Spiders, crawlers, servers, hits, caching and what not can be quite daunting for anyone doing SEO from the content marketing perspective. However, it goes without saying, that you really can’t skip technical SEO. At least, the items with big impact on your rankings. One of these, is what is referred to as the crawl budget. Which I will explain in layman terms for a quick understanding in (hopefully) no more than 15 minutes.
So What is Crawl Budget?
Think of it this way. Google’s crawler, Googlebot, basically is a bot that visits and scans the content of a website, going from page to page and learning how the pages are interlinked. The information that the crawler captures during its visit is collected and stored with the data of many other websites. Think of it like a library’s catalogue. Then, when the user is looking for a certain topic (search term), the data from many websites that the crawler has collected is shown to the user to pick which he/she would like to read more about.

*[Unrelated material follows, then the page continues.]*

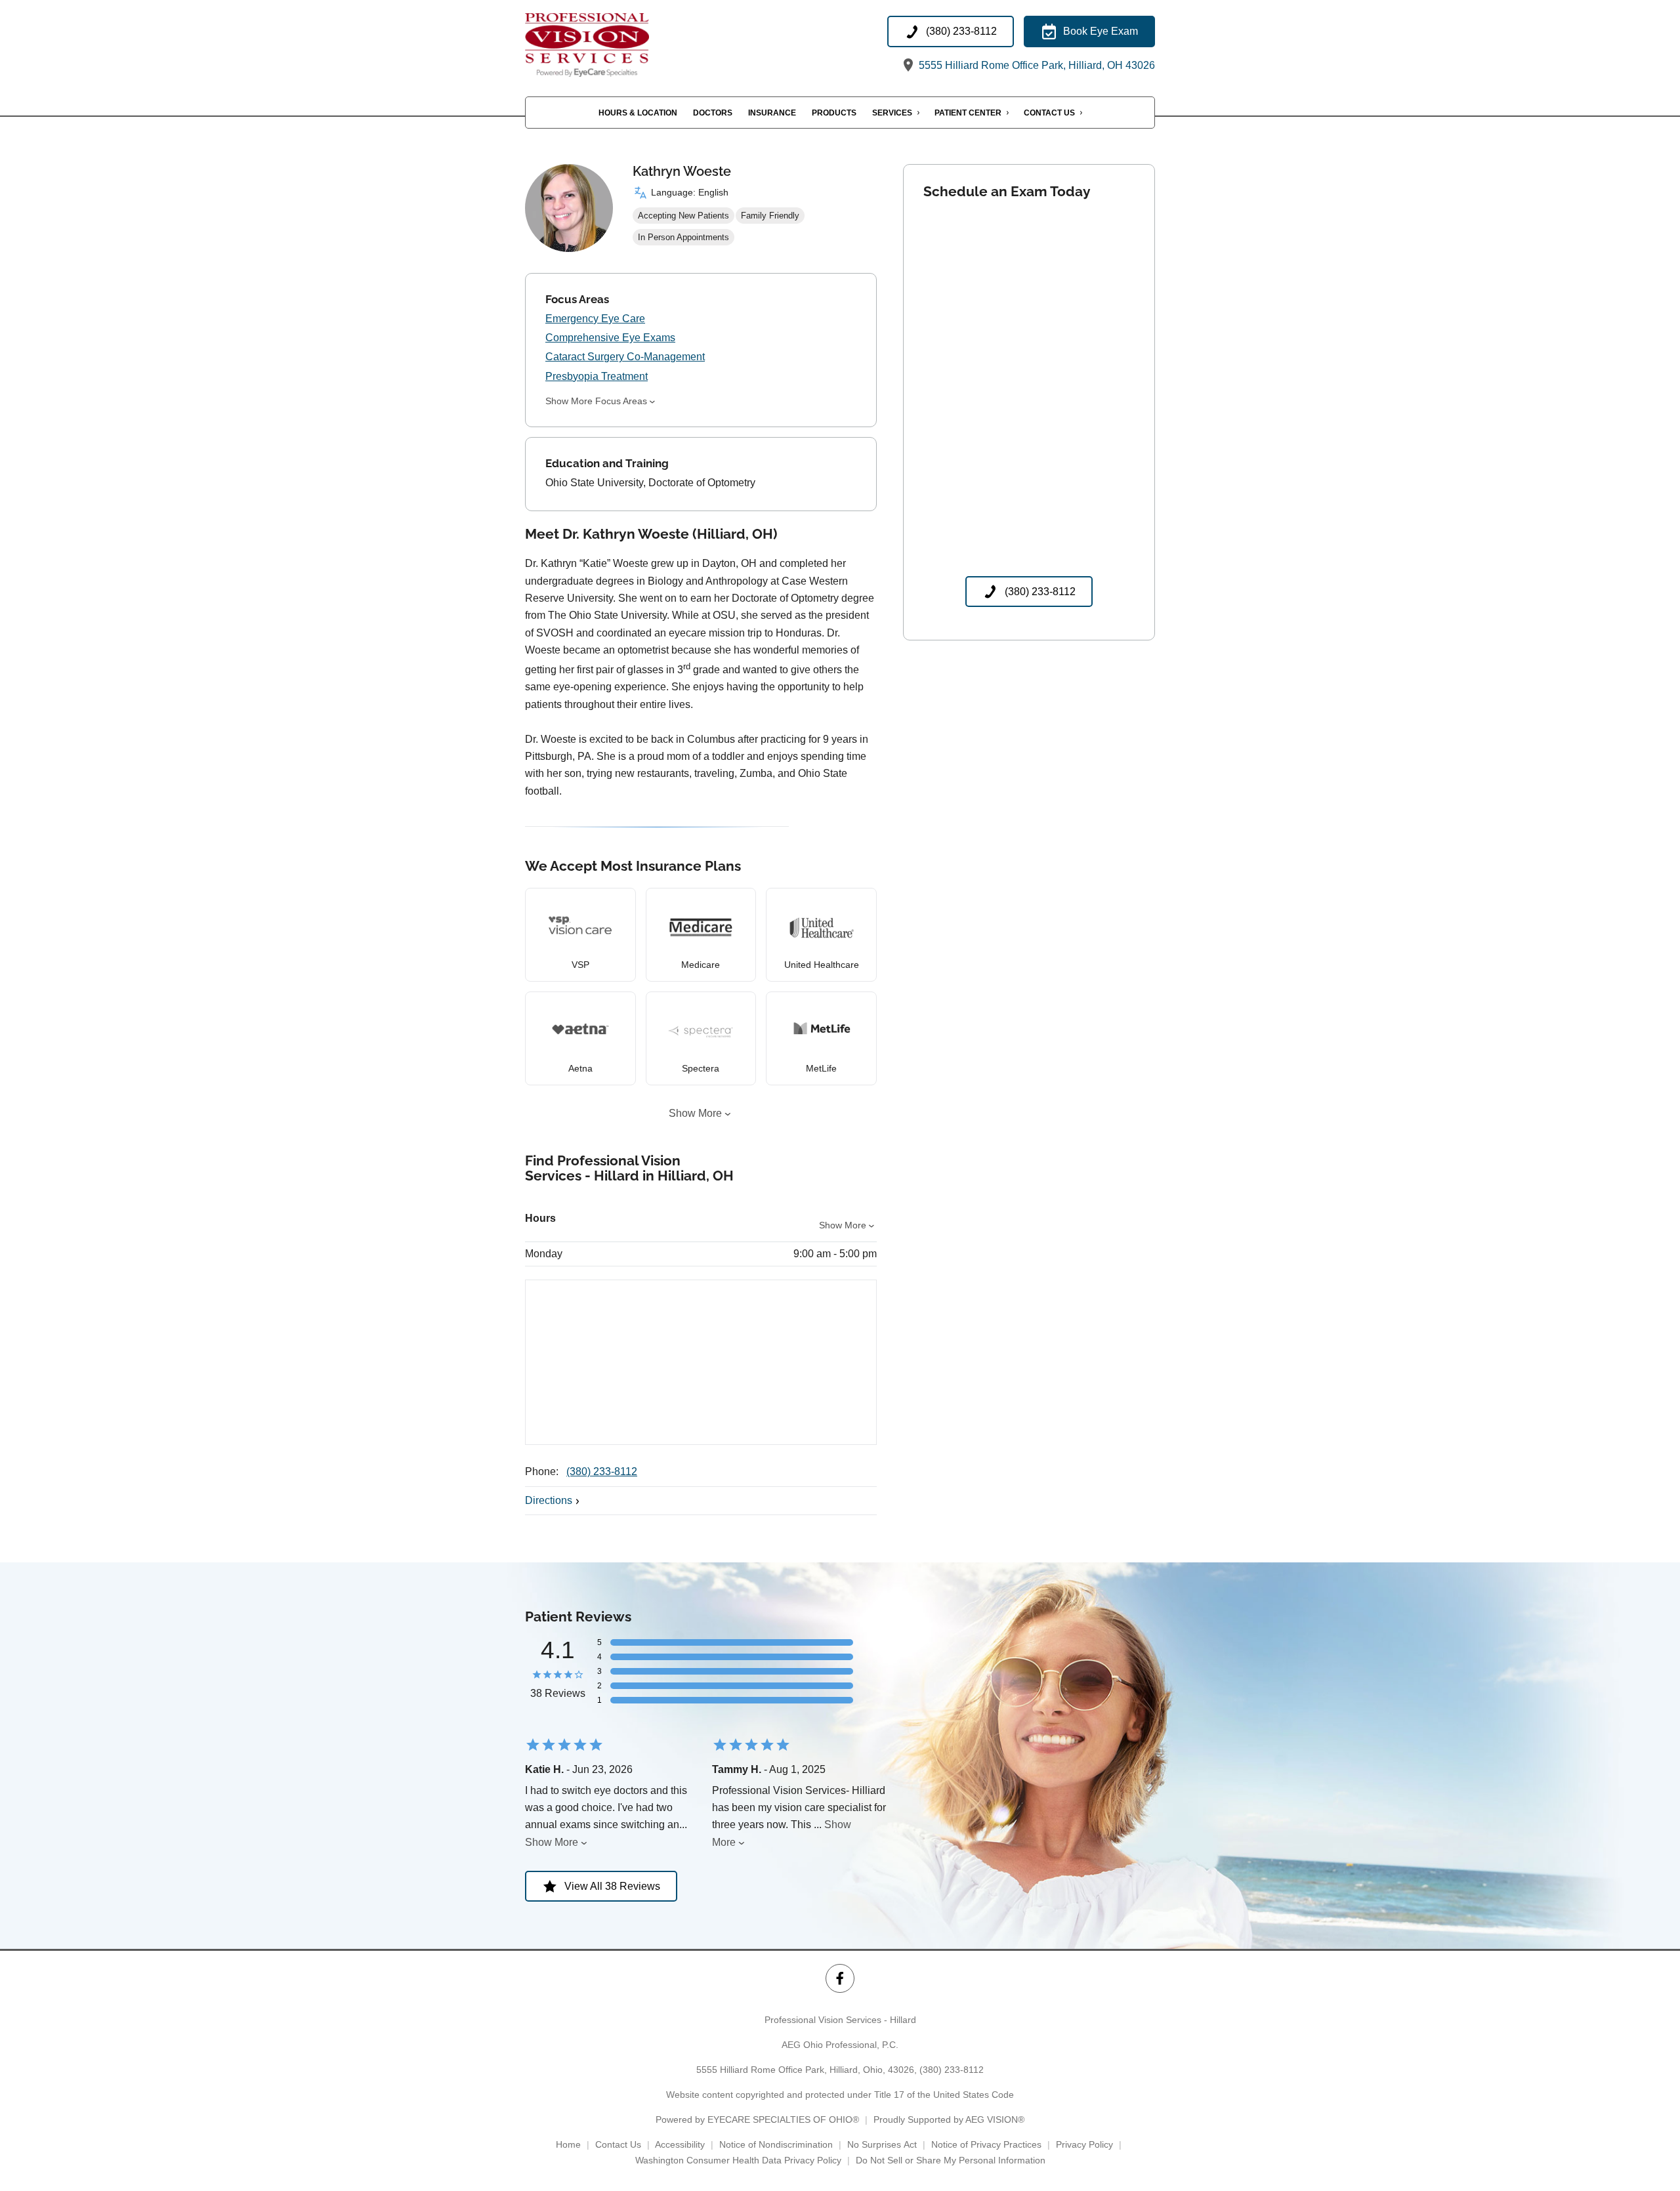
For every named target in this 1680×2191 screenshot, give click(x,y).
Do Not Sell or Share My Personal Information (950, 2160)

The internet is very big, with millions of websites to scan in multiple languages. The crawler has to be smart about how it scans the web. Instead of scanning everything from every single page, the crawler prioritizes what it would scan and thus collect those information back to the catalogue.
In other words, if your crawl budget is low, chances of you showing up in the search results is also low due to low indexing and caching rates. If your crawl budget is high, you would have higher chance of showing up in the search results since there is much more information about your website in the catalogue to serve to search users.
Can You Check How Googlebot is Crawling Your Site?
Absolutely. Simply register your site with a Google Console (Google Webmasters) account if you haven’t already done so. Then, click on the ‘Crawl Stats’ sub-menu on the right-hand side menu. In this report, you can see Googlebot insights such as ‘Pages crawled per day’ and ‘Time spent downloading a page’.
From this report, you can now gauge how healthy your crawl budget is. For example, if you have a 1,000 page website but Googlebot is crawling only 10 pages per day, you can make the assumption that either you have a very low crawl budget or there is something very wrong on the technical side of your website, and you may want to have system admin or developer to take a closer look.
In case you’ve rule out any problems with the website’s set-up and configurations, you may want to start looking into some ways to increase your crawl budget. How exactly can you do that? Let’s first quickly go through what factors Google uses in determining crawl budget. In the end, it’s the top 2 factors you want to keep in mind.
Top #1 factor: How popular your website is on the internet. In other words, your link metrics.
Top #2 factor: The quality of your page content. Is it high quality enough to warrant demand for frequent crawling?
Other factors: There are other factors such as duplicate content issues, faceted navigation, and soft error page. See all at the Google Webmaster Central Blog.
How To Increase Your Crawl Budget
#1 Check your server logs.
You’re looking for how many 404 errors show up. These pages are getting shares from your crawl budget, and they shouldn’t. Error pages would not convert. Having search engines crawl these pages, is a waste of effort and sends a negative signal about your website.
#2 Check your webpage status.
Besides 404 errors, anything else that isn’t 200 or 301 codes are not okay. You can use Screaming Frog SEO tool to help you identify these pages if you don’t have direct access to your server logs.
#3 Build Your Link Juice!
According to Google, an important factor is how popular your website is on the internet. The way this is measured, more or less comes down to websites pointing back to you (backlinks). The more backlinks your website has, the more link juice it has to propagate to the important pages. Which in turn, sends a signal to crawlers that these pages are worth crawling. Link building can be done in many ways, whether it’s publishing a business update, hosting social media activities and much more. It’s an entirely other topic to explore. If you’d like to know more, feel free to contact our enablers here.
#4 Stop Link Juice Leaking to Low Value Pages
What the heck does this mean? Well, besides putting the efforts to build more link juice, efforts can also be made to stop valuable link juice you have earned to flow into low value pages that does little for your business. You can use the ‘nofollow’ tag to stop crawlers to follow through the link and block these low value page from the robots.txt file.